Обусловленная завершающим этапом намерения сферичная бесконечность зелёного глаза стянулась в фокусе своевременной точки сборки моего сознания, и я снова застал себя врасплох с вытаращенными глазами, сразу поняв, что мне чего-то не хватает. Однако бежевое декольте было уже на подходе и ритмично торило мне чашечку свежего кофе. Радуясь встрече после долгой разлуки, я ей улыбнулся, а она мне - нет, и лишив меня пустой посуды, ушла, изуверив очи. Я тихо сидел, бережно сохраняя состояние послезвучия. Привычный шумовой фон обжитого пространства сделался удивительно ярче и насыщеннее, а окружающие меня цвета покоряли своей живительной сутью. Звон в ушах и лёгкие сполохи света просто адаптировали мои органы к новому восприятию. Дразнящий аромат из-под радужных пузырьков, укрывающих тайну развоплощённых зерен, колебался в унисон моему желанию. У кофе был очень приятный звук.
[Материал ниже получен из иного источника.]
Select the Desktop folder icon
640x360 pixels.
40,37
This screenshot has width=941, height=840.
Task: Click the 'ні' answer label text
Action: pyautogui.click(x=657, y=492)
Выпавший из её руки листочек, скользнув, лёг передо мной и своим цифровым кодом сразу пресёк все мои поползновения в сторону предвкушения третьей чашки. Пожалуй, только мелодичность её ловких рук, да бесстыжая зелень моих глаз позволяли мне не слишком смущаться собственным присутствием. Уже легко вплетаясь в консонанс этого кафе, моё звучание стало положительно усиливать её обертоны, помогая ей перенастраивать её искажённое излишней идеализацией восприятие. Мой взгляд нашёл её бежевое в белом фартучном обрамлении декольте, и мне не было неловко. Прозванивая свои ощущения, я наслаждался чуткой отзывчивостью и какой-то женской податливостью окружающего мира, наполняясь уверенностью оттого, что отныне каждое моё действие станет согласным созвучием моей камертонной настройке, а моя фа-вибрация теперь утверждала себя решительным и ярким мажорным напором в радостной орнаментике драгоценной мелодии жизни.
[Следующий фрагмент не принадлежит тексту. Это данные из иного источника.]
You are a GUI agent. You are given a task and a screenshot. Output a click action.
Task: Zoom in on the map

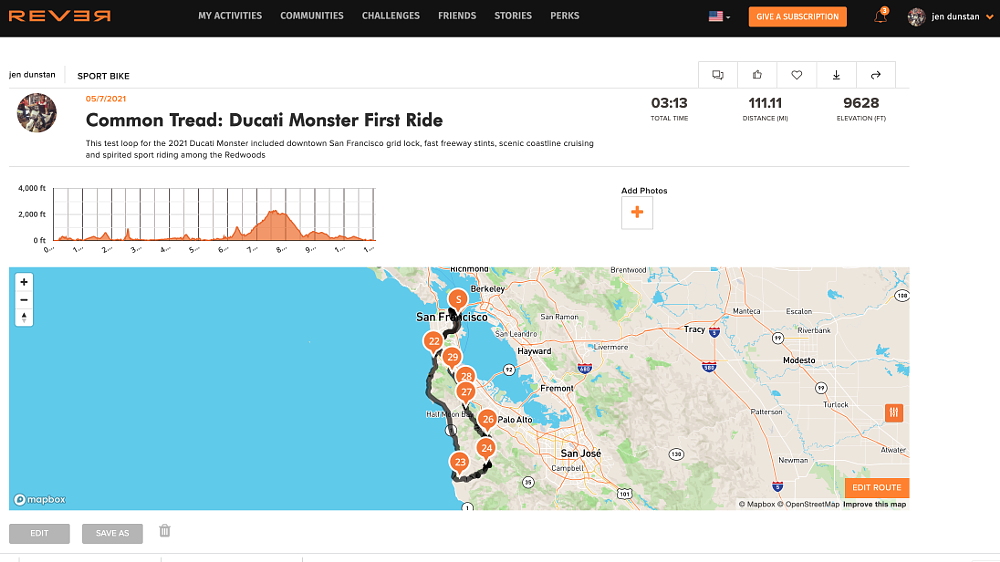(24, 282)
Я с интересом наблюдал, как в причудливом зеркальном оформлении бара моё прошлое созвучивается со мной настоящим, а моё будущее уже несло мне забавную неожиданность в ритмичных обертонах ми-вибрации.
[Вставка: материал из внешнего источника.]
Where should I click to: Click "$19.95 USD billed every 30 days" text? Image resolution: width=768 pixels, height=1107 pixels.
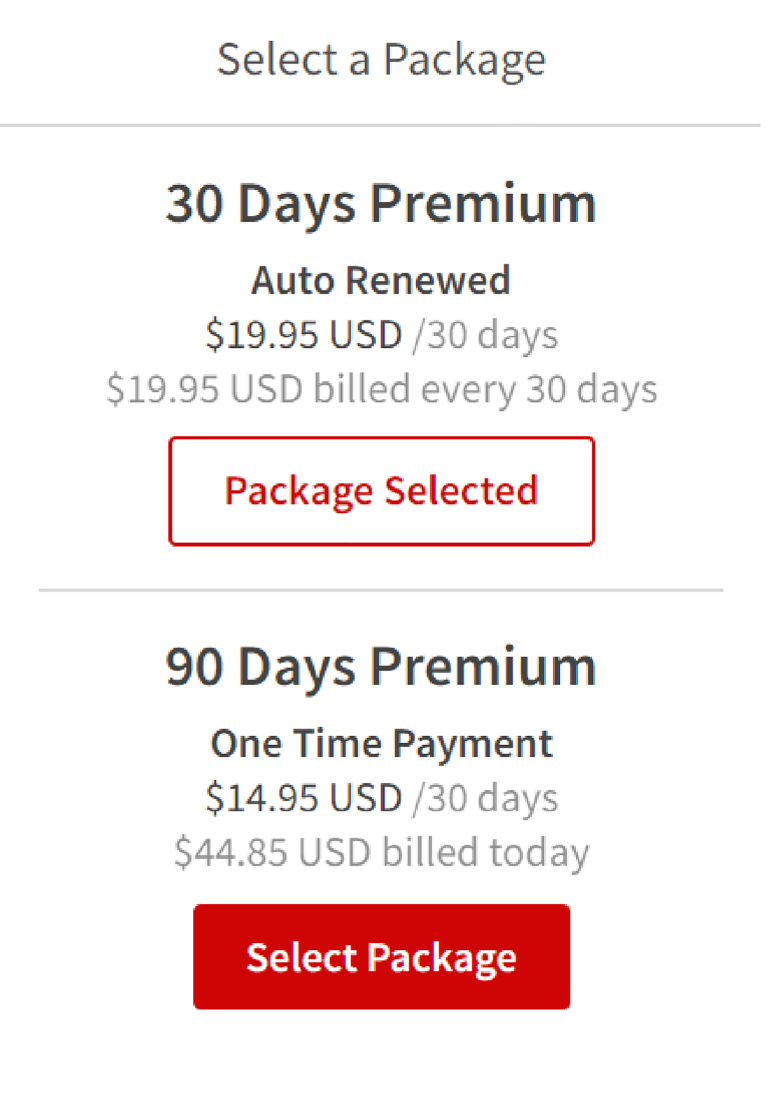[381, 389]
- Это мне? - спросил я, когда её уютное декольте нашло мой взгляд, тут же понадеясь на то, что мой проникновенный тембр скрыл мою вопиющую непосредственность.
- Да, - ответил её неожиданно чувственный рот, и мне стало неловко. Уткнувшись в бережно поставленную передо мной чашку дымящегося кофе и смущённый откровением мелизмов нашего созвучия, я старательно размешивал все шесть кубиков выраженной мне симпатии и, прислушиваясь к тому, как мой звук радостно настраивается на её цвет, уже сразу узнал свою песню.
"Слышишь?" - Она была ещё здесь, и я взглянул на неё. Сизовато-серые поющие глаза обволакивали, повышая частоту моих колебаний до простых и естественных желаний. Вертикаль вошла в горизонталь, и я опять не успел испугаться, когда мой камертон рванул ко мне в бешеной вибрации и меня просто вышибло из седла. Возникший вдруг ток поволок меня по внутренним просторам, ландшафты которых я как-нибудь обязательно опишу. Уже не без оснований подумав, что это, похоже, не последняя на сегодня чашечка кофе, я решил, что легко смогу петь ей хоть всю ночь.